(Beginning of DATA IN THIS EXERCISE)
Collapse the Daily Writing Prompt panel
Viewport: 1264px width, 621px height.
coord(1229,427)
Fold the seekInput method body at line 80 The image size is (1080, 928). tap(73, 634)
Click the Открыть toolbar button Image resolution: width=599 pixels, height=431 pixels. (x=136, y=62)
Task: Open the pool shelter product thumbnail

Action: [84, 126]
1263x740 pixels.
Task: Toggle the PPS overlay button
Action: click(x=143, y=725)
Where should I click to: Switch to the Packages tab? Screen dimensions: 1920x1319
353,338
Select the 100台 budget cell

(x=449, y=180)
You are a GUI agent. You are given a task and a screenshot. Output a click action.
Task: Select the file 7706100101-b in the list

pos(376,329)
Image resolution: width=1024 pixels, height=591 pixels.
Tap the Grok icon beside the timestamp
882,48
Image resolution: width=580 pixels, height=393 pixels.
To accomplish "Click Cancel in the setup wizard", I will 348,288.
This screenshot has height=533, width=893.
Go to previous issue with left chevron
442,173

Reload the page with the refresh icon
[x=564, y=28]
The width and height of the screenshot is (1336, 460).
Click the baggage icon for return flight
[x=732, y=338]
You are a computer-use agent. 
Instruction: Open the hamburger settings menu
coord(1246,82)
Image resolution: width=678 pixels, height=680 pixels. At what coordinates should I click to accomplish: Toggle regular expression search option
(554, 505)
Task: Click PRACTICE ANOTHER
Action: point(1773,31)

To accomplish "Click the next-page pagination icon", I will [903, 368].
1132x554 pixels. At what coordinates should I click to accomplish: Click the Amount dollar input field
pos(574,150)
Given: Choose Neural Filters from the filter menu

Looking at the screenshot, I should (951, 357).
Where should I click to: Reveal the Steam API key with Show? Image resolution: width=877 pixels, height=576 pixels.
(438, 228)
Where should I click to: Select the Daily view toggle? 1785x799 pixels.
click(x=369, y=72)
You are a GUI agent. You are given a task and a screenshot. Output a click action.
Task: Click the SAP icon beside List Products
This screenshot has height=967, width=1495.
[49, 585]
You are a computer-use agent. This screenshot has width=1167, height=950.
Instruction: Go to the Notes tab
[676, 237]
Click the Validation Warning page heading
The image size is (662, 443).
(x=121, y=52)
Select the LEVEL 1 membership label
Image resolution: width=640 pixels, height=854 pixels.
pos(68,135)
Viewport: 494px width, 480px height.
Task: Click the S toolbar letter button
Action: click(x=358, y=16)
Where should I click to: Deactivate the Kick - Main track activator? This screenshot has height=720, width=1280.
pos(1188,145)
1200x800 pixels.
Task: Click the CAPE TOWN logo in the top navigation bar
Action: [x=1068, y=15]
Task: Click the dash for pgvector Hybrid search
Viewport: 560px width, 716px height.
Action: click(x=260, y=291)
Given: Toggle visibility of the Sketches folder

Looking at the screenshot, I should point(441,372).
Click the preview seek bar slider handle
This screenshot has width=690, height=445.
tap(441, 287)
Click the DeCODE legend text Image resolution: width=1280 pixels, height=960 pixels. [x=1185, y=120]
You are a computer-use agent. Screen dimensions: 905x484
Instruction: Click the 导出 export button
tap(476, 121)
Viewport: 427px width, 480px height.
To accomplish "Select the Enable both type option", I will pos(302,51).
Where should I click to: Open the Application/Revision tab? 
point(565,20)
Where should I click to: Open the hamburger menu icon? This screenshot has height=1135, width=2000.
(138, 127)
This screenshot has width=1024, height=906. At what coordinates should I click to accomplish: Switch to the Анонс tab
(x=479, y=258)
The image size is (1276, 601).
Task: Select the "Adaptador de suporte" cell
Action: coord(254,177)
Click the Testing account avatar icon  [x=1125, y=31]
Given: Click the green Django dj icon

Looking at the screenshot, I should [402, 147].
(End of DATA IN THIS EXERCISE)
[THE TASK]: Give every part of the material again, exactly as written.

[SOLUTION FOR THIS PROBLEM]:
Collapse the Daily Writing Prompt panel
Viewport: 1264px width, 621px height.
coord(1229,427)
Fold the seekInput method body at line 80 The image size is (1080, 928). tap(73, 634)
Click the Открыть toolbar button Image resolution: width=599 pixels, height=431 pixels. (x=136, y=62)
Task: Open the pool shelter product thumbnail

Action: [84, 126]
1263x740 pixels.
Task: Toggle the PPS overlay button
Action: click(x=143, y=725)
Where should I click to: Switch to the Packages tab? Screen dimensions: 1920x1319
353,338
Select the 100台 budget cell

(x=449, y=180)
You are a GUI agent. You are given a task and a screenshot. Output a click action.
Task: Select the file 7706100101-b in the list

pos(376,329)
Image resolution: width=1024 pixels, height=591 pixels.
Tap the Grok icon beside the timestamp
882,48
Image resolution: width=580 pixels, height=393 pixels.
To accomplish "Click Cancel in the setup wizard", I will 348,288.
This screenshot has height=533, width=893.
Go to previous issue with left chevron
442,173

Reload the page with the refresh icon
[x=564, y=28]
The width and height of the screenshot is (1336, 460).
Click the baggage icon for return flight
[x=732, y=338]
You are a computer-use agent. 
Instruction: Open the hamburger settings menu
coord(1246,82)
Image resolution: width=678 pixels, height=680 pixels. At what coordinates should I click to accomplish: Toggle regular expression search option
(554, 505)
Task: Click PRACTICE ANOTHER
Action: point(1773,31)

To accomplish "Click the next-page pagination icon", I will [903, 368].
1132x554 pixels. At what coordinates should I click to accomplish: Click the Amount dollar input field
pos(574,150)
Given: Choose Neural Filters from the filter menu

Looking at the screenshot, I should (951, 357).
Where should I click to: Reveal the Steam API key with Show? Image resolution: width=877 pixels, height=576 pixels.
(438, 228)
Where should I click to: Select the Daily view toggle? 1785x799 pixels.
click(x=369, y=72)
You are a GUI agent. You are given a task and a screenshot. Output a click action.
Task: Click the SAP icon beside List Products
This screenshot has height=967, width=1495.
[49, 585]
You are a computer-use agent. This screenshot has width=1167, height=950.
Instruction: Go to the Notes tab
[676, 237]
Click the Validation Warning page heading
The image size is (662, 443).
(x=121, y=52)
Select the LEVEL 1 membership label
Image resolution: width=640 pixels, height=854 pixels.
pos(68,135)
Viewport: 494px width, 480px height.
Task: Click the S toolbar letter button
Action: click(x=358, y=16)
Where should I click to: Deactivate the Kick - Main track activator? This screenshot has height=720, width=1280.
pos(1188,145)
1200x800 pixels.
Task: Click the CAPE TOWN logo in the top navigation bar
Action: [x=1068, y=15]
Task: Click the dash for pgvector Hybrid search
Viewport: 560px width, 716px height.
Action: click(x=260, y=291)
Given: Toggle visibility of the Sketches folder

Looking at the screenshot, I should point(441,372).
Click the preview seek bar slider handle
This screenshot has width=690, height=445.
tap(441, 287)
Click the DeCODE legend text Image resolution: width=1280 pixels, height=960 pixels. [x=1185, y=120]
You are a computer-use agent. Screen dimensions: 905x484
Instruction: Click the 导出 export button
tap(476, 121)
Viewport: 427px width, 480px height.
To accomplish "Select the Enable both type option", I will pos(302,51).
Where should I click to: Open the Application/Revision tab? 
point(565,20)
Where should I click to: Open the hamburger menu icon? This screenshot has height=1135, width=2000.
(138, 127)
This screenshot has width=1024, height=906. At what coordinates should I click to accomplish: Switch to the Анонс tab
(x=479, y=258)
The image size is (1276, 601).
Task: Select the "Adaptador de suporte" cell
Action: coord(254,177)
Click the Testing account avatar icon  [x=1125, y=31]
Given: Click the green Django dj icon

Looking at the screenshot, I should [402, 147].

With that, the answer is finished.